Os estudos realizados na Europa demonstram que a integração beneficia o comércio de peças, componentes de bens finais e bens intermediários de todo tipo de indústrias. As relações industriais crescem mais depressa do que o todo do comércio desses países e do que o todo das relações comerciais dentro de cada país. O crescimento da Itália, na Comunidade Econômica Européia, e, posteriormente, o da Espanha, demonstra o fenômeno. A experiência do Airbus é emblemática. Partes do avião são produzidas em diversas partes da Europa. O todo é montado em Toulouse, na França.

No caso da integração Brasil e Argentina, no primeiro momento serão beneficiadas as cidades de São Paulo e Córdoba, onde estão instaladas as grandes plantas industriais. Tenderão a se beneficiar também as cidades ou regiões industriais situadas entre esses dois limites. Portanto, essa área - e aí está incluída a região sul - tenderá a crescer mais que a média nacional. Os empresários do sul do Brasil terão motivos para protestar no início do processo de integração. Mas a sua perspectiva comercial, a longo prazo, é a melhor do continente. 

O grande problema que nós vamos enfrentar, aqui no Senado da República, é corrigir a defasagem entre o Nordeste e o restante do Brasil, que irá se beneficiar, preferencialmente, do processo de integração. Se não houver políticas e estímulos adequados, as tendências poderão agravar a distância entre as regiões, exatamente como conseqüência do previsível crescimento de São Paulo e dos estados do sul do País. Ninguém consegue aumentar sua presença no produto interno bruto brasileiro, sem reduzir a participação relativa do Nordeste.

Estamos, neste momento, Senhor Presidente, Senhoras e Senhores Senadores, iniciando estudos, para posteriormente propor ao Senado, sobre uma legislação específica que proteja países e regiões em estágio de desenvolvimento menos avançado da feroz concorrência proporcionada pelo Mercosul. O governo do Paraguai prepara-se para solicitar um tratamento, dentro do Mercosul, semelhante ao que foi dispensado pela Comunidade Econômica Européia, a Portugal e Grécia. Os paraguaios possuem uma proposta concreta: eles querem se integrar, mas não têm condições de competir com Brasil e Argentina.
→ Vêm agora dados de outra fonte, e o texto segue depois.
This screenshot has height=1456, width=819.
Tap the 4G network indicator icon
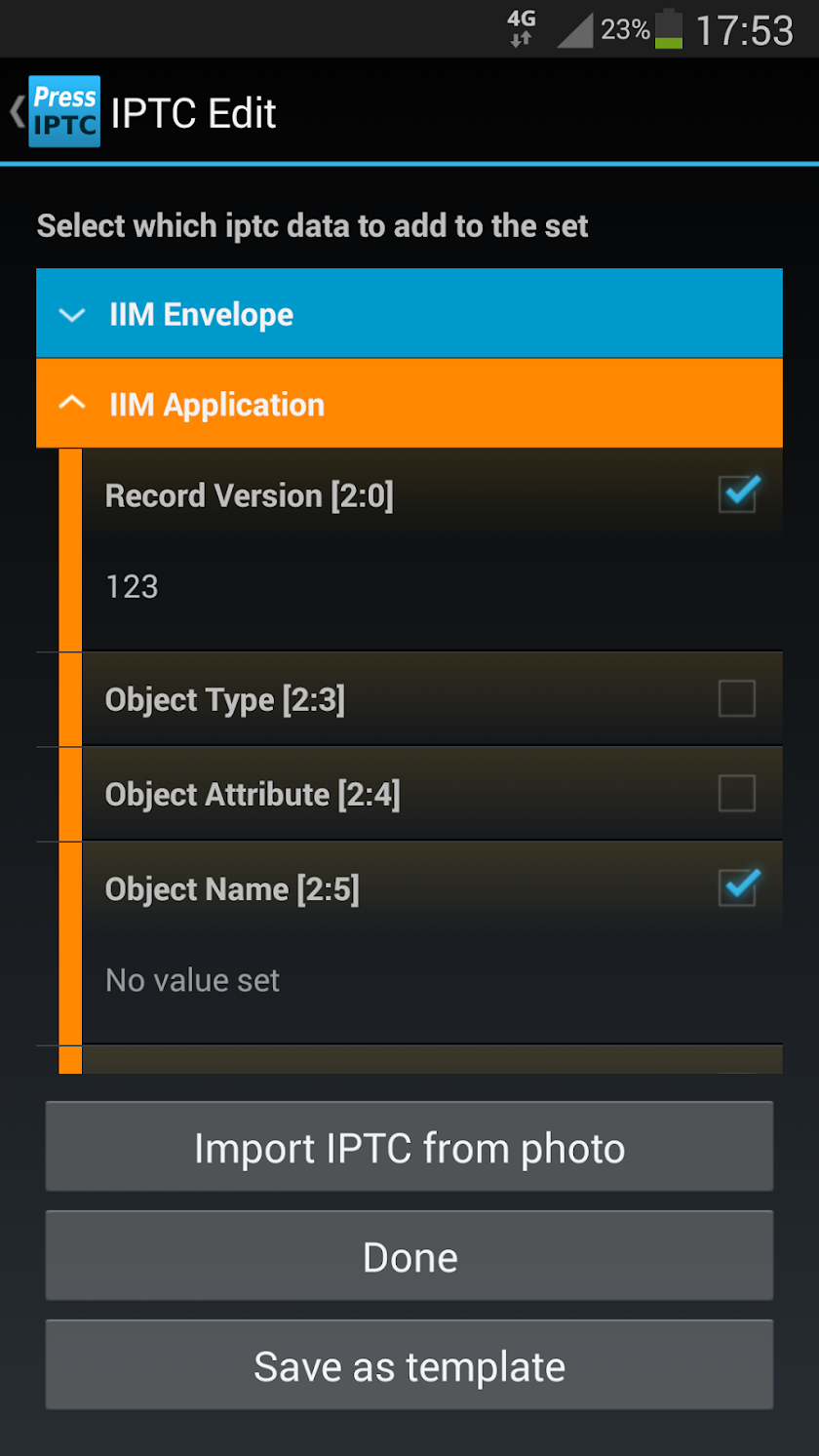[x=522, y=29]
Se alguns produtores brasileiros têm medo do trigo argentino, a província de Tucuman receia a invasão do açúcar brasileiro. Se temos problemas de desequilíbrio entre o sul e sudeste em relação a norte e nordeste, a Argentina enfrenta o mesmo desafio entre sul e norte. Se temos a Amazônia, vazia de homens, eles têm a Patagônia, em situação semelhante. Senhor Presidente, Senhoras e Senhores Senadores, vamos ter que olhar para esses desequilíbrios com muita atenção. É necessário promover a integração de todos os parceiros do Mercosul, e não apenas de segmentos, partes ou regiões dos países signatários do Tratado.
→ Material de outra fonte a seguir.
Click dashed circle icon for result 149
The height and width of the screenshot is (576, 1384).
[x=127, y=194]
Apesar das dificuldades de harmonização entre os diversos parceiros, cada um deles com distintos níveis de renda e diversificação produtiva, os avanços já realizados pelo Mercosul, em termos comerciais e econômicos, têm sido consideráveis. O intercâmbio mercantil regional tem crescido, desde 1990, à taxa média de trinta e quatro por cento. As principais vantagens estão dirigidas aos estados do sul do Brasil. Mas o Ceará, estado nordestino, teve suas vendas para a Argentina elevadas em 1.212 por cento, no quadriênio 1990/93. As vantagens originárias da implementação dos dispositivos do Mercosul são inequívocas.

É necessário, no entanto, avaliar os efeitos do Mercosul, e de outros blocos de integração econômica, sobre as diversas regiões brasileiras, sobretudo em relação ao norte, nordeste e centro-oeste. O expressivo crescimento econômico que se prevê como conseqüência do Mercosul tenderá a concentrar-se nas regiões sul, sudeste e centro-oeste, além dos benefícios que advirão para Argentina, Paraguai e Uruguai. Esses efeitos, se outras políticas não forem adotadas, poderão se concentrar, espacialmente, no eixo sudeste-sul brasileiro.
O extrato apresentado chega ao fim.